▶ _Prompt_:
The data below needs to be returned exactly, line for line.

(Stored data entries)
┌──
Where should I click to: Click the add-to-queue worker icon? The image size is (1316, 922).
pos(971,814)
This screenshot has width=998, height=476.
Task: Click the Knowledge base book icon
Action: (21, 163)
└──
▶ _Result of the exercise_:
Where should I click to: Click the add-to-queue worker icon? The image size is (1316, 922).
pos(971,814)
This screenshot has width=998, height=476.
Task: Click the Knowledge base book icon
Action: (21, 163)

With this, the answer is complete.